Start of Selected passage
In 2 Corinthians, we again find this topic addressed – though in a much more expansive discussion occurring in 2 Corinthians 8-9. In beginning this section, we find a reference made to the churches of Macedonia, who were also making a collection for Jerusalem, as well as those in Achaia – the audience of Paul’s Corinthian letter. Both geographical areas were comprised of a number of churches, yet all were working together for one common goal, namely the collection of support for their brothers and sisters in Jerusalem.
End of Selected passage
(Direction a)
Set down everything from "In 2 Corinthians, we" down to "sisters in Jerusalem." in the passage on 2 Corinthians, word for word.
Start of Entries shown
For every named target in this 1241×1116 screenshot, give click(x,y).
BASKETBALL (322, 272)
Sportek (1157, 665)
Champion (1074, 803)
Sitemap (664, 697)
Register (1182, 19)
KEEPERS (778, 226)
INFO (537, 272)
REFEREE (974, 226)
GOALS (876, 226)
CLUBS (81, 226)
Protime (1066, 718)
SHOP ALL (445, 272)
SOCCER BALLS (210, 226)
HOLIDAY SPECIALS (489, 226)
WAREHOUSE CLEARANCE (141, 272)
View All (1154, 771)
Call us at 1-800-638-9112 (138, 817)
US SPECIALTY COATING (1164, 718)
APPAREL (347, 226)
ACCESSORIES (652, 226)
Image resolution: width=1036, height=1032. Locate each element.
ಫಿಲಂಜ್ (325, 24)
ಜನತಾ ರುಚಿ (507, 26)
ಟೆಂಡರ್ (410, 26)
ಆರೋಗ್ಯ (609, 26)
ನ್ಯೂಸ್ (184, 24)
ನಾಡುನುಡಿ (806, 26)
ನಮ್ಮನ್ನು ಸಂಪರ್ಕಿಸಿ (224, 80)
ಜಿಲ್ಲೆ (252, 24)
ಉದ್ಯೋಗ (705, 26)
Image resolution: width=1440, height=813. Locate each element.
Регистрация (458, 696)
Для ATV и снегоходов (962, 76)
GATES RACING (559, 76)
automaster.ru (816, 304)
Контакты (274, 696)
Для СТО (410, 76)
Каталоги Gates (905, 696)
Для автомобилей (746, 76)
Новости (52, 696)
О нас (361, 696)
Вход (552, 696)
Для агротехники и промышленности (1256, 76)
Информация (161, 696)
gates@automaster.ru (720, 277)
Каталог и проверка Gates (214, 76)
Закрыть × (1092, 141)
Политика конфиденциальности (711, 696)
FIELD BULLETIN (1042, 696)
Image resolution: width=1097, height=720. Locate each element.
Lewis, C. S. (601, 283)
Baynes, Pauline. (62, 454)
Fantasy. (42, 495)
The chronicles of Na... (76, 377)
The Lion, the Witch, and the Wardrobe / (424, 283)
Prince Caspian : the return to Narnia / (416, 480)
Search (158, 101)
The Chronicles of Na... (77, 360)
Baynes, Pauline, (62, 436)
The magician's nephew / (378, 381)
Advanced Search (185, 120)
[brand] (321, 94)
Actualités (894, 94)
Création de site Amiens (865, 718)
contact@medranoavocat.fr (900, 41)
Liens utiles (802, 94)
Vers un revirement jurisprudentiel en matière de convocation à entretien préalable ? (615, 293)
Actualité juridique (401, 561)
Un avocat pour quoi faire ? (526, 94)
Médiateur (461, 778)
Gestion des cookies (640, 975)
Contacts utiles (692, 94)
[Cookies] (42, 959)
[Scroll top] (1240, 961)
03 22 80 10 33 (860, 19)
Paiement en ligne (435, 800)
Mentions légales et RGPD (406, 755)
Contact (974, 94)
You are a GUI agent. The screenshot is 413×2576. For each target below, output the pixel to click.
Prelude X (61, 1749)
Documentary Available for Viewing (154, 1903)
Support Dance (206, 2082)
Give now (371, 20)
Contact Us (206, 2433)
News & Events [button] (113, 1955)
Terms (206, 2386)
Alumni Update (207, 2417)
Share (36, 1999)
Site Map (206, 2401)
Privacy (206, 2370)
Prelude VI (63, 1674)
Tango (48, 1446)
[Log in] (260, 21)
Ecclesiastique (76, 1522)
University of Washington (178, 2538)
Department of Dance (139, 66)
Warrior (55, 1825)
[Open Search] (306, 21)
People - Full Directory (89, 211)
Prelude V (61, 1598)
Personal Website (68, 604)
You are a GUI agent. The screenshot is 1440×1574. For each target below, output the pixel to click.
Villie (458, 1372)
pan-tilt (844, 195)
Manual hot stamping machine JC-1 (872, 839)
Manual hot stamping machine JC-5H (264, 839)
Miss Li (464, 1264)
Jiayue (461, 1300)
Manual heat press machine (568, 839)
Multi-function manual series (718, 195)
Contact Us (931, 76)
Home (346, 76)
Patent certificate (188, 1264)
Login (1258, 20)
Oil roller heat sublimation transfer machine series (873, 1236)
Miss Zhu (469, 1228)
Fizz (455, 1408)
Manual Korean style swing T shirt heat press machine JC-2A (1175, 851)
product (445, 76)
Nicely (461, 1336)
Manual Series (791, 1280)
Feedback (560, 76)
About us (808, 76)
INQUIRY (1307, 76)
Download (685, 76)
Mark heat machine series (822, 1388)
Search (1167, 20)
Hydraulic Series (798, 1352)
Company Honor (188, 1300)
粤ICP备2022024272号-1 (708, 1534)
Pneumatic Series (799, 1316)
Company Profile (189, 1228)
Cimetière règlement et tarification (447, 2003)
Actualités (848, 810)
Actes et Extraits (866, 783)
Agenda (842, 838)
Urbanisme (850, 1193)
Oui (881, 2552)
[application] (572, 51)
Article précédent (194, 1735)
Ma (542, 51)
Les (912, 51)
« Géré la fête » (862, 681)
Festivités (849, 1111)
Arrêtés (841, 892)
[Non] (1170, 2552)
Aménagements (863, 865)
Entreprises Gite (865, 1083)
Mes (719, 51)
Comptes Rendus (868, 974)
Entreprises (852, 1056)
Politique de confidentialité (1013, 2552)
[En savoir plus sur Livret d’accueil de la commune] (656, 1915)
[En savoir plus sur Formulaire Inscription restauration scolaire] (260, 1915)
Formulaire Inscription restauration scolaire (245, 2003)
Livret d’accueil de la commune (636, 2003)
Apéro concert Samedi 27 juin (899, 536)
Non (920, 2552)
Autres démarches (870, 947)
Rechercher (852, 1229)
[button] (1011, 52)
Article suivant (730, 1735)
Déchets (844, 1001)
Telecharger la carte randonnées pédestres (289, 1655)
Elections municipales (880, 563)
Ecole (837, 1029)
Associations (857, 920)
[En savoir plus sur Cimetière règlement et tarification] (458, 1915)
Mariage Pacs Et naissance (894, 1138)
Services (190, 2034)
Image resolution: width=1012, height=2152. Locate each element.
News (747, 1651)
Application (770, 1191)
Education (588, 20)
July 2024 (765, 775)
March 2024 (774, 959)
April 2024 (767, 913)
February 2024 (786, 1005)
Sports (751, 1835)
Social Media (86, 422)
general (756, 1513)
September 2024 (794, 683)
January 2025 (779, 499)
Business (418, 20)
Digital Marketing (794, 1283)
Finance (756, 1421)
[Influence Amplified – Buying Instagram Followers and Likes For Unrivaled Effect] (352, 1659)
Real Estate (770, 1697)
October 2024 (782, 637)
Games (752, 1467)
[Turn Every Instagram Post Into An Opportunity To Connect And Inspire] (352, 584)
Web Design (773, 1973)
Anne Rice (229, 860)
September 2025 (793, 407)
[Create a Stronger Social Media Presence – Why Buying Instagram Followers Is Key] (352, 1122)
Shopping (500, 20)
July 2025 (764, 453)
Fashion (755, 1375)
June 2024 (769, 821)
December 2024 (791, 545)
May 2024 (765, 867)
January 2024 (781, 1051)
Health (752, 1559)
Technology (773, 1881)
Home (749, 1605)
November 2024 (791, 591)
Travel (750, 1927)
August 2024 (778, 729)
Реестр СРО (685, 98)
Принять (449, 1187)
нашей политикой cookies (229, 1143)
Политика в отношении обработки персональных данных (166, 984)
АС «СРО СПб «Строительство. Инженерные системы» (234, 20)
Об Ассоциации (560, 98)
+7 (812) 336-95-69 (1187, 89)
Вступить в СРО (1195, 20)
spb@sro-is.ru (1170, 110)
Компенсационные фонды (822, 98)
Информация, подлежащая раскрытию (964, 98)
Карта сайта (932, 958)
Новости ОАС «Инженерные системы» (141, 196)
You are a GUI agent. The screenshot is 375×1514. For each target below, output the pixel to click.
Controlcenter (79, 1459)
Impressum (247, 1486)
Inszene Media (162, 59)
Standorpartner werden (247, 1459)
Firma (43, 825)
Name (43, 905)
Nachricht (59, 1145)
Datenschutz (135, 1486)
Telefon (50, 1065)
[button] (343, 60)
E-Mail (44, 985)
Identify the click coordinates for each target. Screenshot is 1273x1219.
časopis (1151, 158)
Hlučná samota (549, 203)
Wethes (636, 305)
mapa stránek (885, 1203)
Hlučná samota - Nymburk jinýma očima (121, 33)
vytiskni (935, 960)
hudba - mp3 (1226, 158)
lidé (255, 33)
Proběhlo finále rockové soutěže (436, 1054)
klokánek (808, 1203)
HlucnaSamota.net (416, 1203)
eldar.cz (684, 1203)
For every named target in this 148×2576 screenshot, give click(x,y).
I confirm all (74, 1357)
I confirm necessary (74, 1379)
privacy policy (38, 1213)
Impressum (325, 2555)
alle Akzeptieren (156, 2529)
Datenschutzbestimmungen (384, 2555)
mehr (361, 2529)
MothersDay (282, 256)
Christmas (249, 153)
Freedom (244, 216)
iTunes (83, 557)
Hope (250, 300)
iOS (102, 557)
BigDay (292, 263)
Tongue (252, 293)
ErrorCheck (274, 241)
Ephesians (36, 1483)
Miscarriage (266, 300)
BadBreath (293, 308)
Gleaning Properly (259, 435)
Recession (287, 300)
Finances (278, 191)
End of Entries shown
(Direction b)
Output the rows from the one containing "Warrior (55, 1825)" down to the one containing "[button] (1011, 52)", both included, as a Markdown table with the columns No. and Line, skipping blank lines.

(Full response a)
In 2 Corinthians, we again find this topic addressed – though in a much more expansive discussion occurring in 2 Corinthians 8-9. In beginning this section, we find a reference made to the churches of Macedonia, who were also making a collection for Jerusalem, as well as those in Achaia – the audience of Paul’s Corinthian letter. Both geographical areas were comprised of a number of churches, yet all were working together for one common goal, namely the collection of support for their brothers and sisters in Jerusalem.

(Full response b)
| No. | Line |
|---|---|
| 1 | Warrior (55, 1825) |
| 2 | [Open Search] (306, 21) |
| 3 | People - Full Directory (89, 211) |
| 4 | Prelude V (61, 1598) |
| 5 | Personal Website (68, 604) |
| 6 | You are a GUI agent. The screenshot is 1440×1574. For each target below, output the pixel to click. |
| 7 | Villie (458, 1372) |
| 8 | pan-tilt (844, 195) |
| 9 | Manual hot stamping machine JC-1 (872, 839) |
| 10 | Manual hot stamping machine JC-5H (264, 839) |
| 11 | Miss Li (464, 1264) |
| 12 | Jiayue (461, 1300) |
| 13 | Manual heat press machine (568, 839) |
| 14 | Multi-function manual series (718, 195) |
| 15 | Contact Us (931, 76) |
| 16 | Home (346, 76) |
| 17 | Patent certificate (188, 1264) |
| 18 | Login (1258, 20) |
| 19 | Oil roller heat sublimation transfer machine series (873, 1236) |
| 20 | Miss Zhu (469, 1228) |
| 21 | Fizz (455, 1408) |
| 22 | Manual Korean style swing T shirt heat press machine JC-2A (1175, 851) |
| 23 | product (445, 76) |
| 24 | Nicely (461, 1336) |
| 25 | Manual Series (791, 1280) |
| 26 | Feedback (560, 76) |
| 27 | About us (808, 76) |
| 28 | INQUIRY (1307, 76) |
| 29 | Download (685, 76) |
| 30 | Mark heat machine series (822, 1388) |
| 31 | Search (1167, 20) |
| 32 | Hydraulic Series (798, 1352) |
| 33 | Company Honor (188, 1300) |
| 34 | 粤ICP备2022024272号-1 (708, 1534) |
| 35 | Pneumatic Series (799, 1316) |
| 36 | Company Profile (189, 1228) |
| 37 | Cimetière règlement et tarification (447, 2003) |
| 38 | Actualités (848, 810) |
| 39 | Actes et Extraits (866, 783) |
| 40 | Agenda (842, 838) |
| 41 | Urbanisme (850, 1193) |
| 42 | Oui (881, 2552) |
| 43 | [application] (572, 51) |
| 44 | Article précédent (194, 1735) |
| 45 | Ma (542, 51) |
| 46 | Les (912, 51) |
| 47 | « Géré la fête » (862, 681) |
| 48 | Festivités (849, 1111) |
| 49 | Arrêtés (841, 892) |
| 50 | [Non] (1170, 2552) |
| 51 | Aménagements (863, 865) |
| 52 | Entreprises Gite (865, 1083) |
| 53 | Mes (719, 51) |
| 54 | Comptes Rendus (868, 974) |
| 55 | Entreprises (852, 1056) |
| 56 | Politique de confidentialité (1013, 2552) |
| 57 | [En savoir plus sur Livret d’accueil de la commune] (656, 1915) |
| 58 | [En savoir plus sur Formulaire Inscription restauration scolaire] (260, 1915) |
| 59 | Formulaire Inscription restauration scolaire (245, 2003) |
| 60 | Livret d’accueil de la commune (636, 2003) |
| 61 | Apéro concert Samedi 27 juin (899, 536) |
| 62 | Non (920, 2552) |
| 63 | Autres démarches (870, 947) |
| 64 | Rechercher (852, 1229) |
| 65 | [button] (1011, 52) |